Reproduce the items starting at the line that contains "The height and width of the screenshot is (461, 764)." and ending at the line that contains "tap(474, 382)", changing every "Instruction" to "Directive" and leaving all else intact.

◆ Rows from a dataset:
____________________

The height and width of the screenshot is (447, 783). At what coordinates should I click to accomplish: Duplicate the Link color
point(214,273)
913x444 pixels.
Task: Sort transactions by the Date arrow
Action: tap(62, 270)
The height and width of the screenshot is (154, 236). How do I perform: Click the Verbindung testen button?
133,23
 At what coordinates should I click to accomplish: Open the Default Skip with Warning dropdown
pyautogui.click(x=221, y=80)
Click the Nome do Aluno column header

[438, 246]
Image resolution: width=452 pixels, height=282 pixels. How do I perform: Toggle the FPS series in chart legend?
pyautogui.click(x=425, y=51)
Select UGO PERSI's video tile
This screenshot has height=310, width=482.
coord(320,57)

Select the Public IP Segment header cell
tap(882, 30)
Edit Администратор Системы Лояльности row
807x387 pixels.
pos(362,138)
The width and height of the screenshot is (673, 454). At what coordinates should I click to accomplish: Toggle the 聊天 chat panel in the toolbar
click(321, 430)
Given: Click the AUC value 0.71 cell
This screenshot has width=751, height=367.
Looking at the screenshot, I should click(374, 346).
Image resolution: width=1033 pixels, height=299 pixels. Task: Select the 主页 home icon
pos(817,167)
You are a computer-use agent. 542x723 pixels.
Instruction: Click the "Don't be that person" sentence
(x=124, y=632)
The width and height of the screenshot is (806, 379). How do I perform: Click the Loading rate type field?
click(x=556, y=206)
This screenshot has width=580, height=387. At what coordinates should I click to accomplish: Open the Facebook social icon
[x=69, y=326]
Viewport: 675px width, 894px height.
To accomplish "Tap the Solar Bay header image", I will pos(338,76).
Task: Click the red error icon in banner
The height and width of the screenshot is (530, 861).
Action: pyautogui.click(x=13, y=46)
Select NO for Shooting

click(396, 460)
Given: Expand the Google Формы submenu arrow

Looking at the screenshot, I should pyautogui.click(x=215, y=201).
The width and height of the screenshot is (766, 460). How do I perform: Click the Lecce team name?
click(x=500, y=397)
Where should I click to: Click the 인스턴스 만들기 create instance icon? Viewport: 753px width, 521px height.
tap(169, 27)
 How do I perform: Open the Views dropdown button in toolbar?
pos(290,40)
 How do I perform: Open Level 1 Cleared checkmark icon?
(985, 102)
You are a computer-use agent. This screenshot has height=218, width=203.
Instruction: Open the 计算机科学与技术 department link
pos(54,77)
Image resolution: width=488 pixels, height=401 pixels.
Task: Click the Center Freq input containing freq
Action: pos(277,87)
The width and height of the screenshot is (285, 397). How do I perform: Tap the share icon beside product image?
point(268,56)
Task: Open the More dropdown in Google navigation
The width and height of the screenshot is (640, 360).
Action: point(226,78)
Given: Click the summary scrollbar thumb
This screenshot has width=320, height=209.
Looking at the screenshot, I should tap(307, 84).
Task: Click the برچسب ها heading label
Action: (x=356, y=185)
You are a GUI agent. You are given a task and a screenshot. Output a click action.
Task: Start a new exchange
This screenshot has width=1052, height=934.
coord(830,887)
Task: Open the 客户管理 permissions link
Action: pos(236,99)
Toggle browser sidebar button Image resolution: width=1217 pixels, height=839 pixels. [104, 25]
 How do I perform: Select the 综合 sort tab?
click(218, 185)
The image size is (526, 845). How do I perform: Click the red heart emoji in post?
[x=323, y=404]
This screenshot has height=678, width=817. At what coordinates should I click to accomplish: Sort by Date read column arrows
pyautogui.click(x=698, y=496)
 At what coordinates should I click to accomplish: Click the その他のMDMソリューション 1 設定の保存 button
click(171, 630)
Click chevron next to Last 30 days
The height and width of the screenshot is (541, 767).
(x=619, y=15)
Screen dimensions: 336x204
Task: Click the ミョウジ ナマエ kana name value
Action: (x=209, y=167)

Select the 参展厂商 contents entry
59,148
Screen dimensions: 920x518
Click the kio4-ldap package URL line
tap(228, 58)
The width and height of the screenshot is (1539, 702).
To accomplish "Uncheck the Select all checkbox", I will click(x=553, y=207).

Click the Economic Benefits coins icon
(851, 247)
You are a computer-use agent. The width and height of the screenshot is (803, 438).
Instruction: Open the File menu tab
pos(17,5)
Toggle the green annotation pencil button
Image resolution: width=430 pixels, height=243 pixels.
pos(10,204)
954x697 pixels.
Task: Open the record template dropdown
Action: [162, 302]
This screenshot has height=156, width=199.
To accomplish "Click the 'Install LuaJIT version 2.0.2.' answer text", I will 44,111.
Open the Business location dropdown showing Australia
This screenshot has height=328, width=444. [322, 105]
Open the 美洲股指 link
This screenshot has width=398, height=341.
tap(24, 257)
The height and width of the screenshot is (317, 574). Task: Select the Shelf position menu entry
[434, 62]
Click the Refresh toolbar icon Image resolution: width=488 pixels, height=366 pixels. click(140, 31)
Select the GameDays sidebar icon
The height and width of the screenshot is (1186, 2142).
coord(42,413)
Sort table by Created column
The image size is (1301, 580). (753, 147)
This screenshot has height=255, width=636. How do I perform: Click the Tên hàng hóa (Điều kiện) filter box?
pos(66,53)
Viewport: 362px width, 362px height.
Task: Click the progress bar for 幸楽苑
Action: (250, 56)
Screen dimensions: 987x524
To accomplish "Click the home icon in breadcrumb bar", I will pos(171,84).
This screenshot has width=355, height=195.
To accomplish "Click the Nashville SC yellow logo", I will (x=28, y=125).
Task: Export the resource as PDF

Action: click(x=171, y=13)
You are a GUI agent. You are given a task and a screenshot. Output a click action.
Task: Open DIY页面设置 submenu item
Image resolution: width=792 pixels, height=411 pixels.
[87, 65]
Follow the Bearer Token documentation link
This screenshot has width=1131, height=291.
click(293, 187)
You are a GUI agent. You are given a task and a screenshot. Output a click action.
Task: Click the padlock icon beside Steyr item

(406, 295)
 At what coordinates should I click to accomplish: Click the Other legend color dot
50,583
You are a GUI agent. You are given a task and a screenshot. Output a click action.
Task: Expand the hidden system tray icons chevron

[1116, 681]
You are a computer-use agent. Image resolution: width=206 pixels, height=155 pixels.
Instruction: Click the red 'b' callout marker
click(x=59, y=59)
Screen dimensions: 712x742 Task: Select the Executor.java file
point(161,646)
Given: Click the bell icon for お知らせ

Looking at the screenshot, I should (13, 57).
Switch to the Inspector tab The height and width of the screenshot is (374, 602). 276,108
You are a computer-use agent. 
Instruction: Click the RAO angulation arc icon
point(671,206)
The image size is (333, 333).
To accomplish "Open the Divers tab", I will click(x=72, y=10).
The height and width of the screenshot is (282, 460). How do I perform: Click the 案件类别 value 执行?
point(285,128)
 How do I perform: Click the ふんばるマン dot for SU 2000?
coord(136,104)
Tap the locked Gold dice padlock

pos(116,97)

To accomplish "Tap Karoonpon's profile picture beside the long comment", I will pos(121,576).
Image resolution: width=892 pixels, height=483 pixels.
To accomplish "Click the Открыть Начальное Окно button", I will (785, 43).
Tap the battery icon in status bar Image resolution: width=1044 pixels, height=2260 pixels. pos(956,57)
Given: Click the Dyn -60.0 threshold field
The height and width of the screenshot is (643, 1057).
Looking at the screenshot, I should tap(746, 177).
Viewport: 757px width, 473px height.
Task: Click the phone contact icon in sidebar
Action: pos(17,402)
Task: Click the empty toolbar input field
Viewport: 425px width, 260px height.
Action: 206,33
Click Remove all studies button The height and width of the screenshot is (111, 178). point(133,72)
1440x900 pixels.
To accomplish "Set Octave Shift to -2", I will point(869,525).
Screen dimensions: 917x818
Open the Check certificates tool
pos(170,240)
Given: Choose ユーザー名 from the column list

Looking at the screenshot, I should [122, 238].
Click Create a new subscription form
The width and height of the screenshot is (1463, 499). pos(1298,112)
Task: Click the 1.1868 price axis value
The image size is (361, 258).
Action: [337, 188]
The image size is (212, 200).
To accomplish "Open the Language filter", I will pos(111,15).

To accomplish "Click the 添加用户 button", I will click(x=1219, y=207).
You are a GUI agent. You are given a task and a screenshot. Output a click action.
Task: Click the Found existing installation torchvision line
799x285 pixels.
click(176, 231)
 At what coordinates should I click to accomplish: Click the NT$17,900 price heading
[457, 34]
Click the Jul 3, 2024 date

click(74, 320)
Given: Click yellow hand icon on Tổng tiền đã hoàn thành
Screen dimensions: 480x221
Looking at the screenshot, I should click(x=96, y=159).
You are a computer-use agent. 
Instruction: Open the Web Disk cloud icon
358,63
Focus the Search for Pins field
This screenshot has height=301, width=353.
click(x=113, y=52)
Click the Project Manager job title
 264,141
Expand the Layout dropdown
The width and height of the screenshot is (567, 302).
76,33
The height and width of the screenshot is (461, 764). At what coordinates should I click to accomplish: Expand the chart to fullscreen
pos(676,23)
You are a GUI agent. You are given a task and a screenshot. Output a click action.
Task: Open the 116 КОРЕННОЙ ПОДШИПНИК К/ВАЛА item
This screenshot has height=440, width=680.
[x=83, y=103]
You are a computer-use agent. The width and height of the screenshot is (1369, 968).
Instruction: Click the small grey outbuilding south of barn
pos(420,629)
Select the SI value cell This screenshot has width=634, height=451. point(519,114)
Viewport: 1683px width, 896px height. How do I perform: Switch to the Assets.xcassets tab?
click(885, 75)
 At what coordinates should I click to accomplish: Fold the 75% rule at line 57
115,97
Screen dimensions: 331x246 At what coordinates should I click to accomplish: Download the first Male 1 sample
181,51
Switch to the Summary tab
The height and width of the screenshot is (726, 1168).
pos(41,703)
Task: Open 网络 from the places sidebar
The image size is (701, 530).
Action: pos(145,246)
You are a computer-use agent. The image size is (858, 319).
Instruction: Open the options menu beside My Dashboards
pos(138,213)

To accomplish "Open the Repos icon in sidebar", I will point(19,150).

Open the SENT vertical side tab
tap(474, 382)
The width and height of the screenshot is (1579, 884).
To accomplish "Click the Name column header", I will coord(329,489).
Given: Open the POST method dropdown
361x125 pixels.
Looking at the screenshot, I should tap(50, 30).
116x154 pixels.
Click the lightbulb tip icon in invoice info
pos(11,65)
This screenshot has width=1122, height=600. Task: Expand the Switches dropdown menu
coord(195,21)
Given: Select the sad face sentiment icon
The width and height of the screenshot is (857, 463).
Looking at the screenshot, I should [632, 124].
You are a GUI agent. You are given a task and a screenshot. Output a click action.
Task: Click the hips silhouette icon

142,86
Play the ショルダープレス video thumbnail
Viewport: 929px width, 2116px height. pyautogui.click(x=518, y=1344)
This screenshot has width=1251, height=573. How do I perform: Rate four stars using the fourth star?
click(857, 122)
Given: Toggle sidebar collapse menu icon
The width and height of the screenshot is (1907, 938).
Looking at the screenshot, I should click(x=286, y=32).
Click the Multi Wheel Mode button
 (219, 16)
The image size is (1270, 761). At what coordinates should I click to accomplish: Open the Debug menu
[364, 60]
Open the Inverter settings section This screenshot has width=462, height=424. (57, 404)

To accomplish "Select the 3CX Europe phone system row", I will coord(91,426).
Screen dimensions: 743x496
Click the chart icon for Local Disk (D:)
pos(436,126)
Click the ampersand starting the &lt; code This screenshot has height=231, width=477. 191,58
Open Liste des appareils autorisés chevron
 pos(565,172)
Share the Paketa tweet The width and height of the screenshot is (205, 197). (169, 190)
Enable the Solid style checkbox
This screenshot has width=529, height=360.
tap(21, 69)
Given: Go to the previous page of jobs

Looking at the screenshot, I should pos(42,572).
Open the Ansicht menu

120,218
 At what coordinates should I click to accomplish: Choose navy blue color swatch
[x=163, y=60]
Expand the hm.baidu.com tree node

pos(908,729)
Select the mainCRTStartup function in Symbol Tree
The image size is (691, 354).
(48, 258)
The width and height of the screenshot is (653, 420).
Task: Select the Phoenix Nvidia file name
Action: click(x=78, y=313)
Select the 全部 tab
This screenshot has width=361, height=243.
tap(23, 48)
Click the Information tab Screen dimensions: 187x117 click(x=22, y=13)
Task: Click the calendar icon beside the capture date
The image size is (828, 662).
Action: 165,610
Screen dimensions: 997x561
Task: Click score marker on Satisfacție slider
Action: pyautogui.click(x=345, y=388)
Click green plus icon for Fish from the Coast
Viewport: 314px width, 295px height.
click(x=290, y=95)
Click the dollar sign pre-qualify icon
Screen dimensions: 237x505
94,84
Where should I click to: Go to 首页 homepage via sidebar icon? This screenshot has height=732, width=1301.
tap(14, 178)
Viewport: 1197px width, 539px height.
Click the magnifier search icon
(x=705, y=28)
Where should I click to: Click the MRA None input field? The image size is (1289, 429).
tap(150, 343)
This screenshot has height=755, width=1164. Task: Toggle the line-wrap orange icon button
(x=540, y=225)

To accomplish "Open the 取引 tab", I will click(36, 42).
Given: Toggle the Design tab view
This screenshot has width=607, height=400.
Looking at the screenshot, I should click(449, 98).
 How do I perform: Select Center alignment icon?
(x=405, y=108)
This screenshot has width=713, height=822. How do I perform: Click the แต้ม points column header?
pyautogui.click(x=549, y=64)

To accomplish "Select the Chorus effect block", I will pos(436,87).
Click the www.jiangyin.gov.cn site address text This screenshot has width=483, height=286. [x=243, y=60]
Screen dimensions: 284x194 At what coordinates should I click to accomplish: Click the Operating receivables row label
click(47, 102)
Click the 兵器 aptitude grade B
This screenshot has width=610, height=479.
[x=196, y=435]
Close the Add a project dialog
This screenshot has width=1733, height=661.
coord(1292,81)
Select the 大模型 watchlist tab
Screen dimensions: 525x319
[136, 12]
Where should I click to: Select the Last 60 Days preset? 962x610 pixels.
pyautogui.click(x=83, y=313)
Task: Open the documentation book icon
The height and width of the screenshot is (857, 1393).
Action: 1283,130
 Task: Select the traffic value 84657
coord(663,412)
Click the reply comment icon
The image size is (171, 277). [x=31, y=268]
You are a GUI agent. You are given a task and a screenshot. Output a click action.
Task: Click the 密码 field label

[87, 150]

____________________

◆ Response to this exercise:
The height and width of the screenshot is (461, 764). At what coordinates should I click to accomplish: Expand the chart to fullscreen
pos(676,23)
You are a GUI agent. You are given a task and a screenshot. Output a click action.
Task: Open the 116 КОРЕННОЙ ПОДШИПНИК К/ВАЛА item
This screenshot has height=440, width=680.
[x=83, y=103]
You are a computer-use agent. The width and height of the screenshot is (1369, 968).
Directive: Click the small grey outbuilding south of barn
pos(420,629)
Select the SI value cell This screenshot has width=634, height=451. point(519,114)
Viewport: 1683px width, 896px height. How do I perform: Switch to the Assets.xcassets tab?
click(885, 75)
 At what coordinates should I click to accomplish: Fold the 75% rule at line 57
115,97
Screen dimensions: 331x246 At what coordinates should I click to accomplish: Download the first Male 1 sample
181,51
Switch to the Summary tab
The height and width of the screenshot is (726, 1168).
pos(41,703)
Task: Open 网络 from the places sidebar
The image size is (701, 530).
Action: pos(145,246)
You are a computer-use agent. The image size is (858, 319).
Directive: Open the options menu beside My Dashboards
pos(138,213)

To accomplish "Open the Repos icon in sidebar", I will point(19,150).

Open the SENT vertical side tab
tap(474, 382)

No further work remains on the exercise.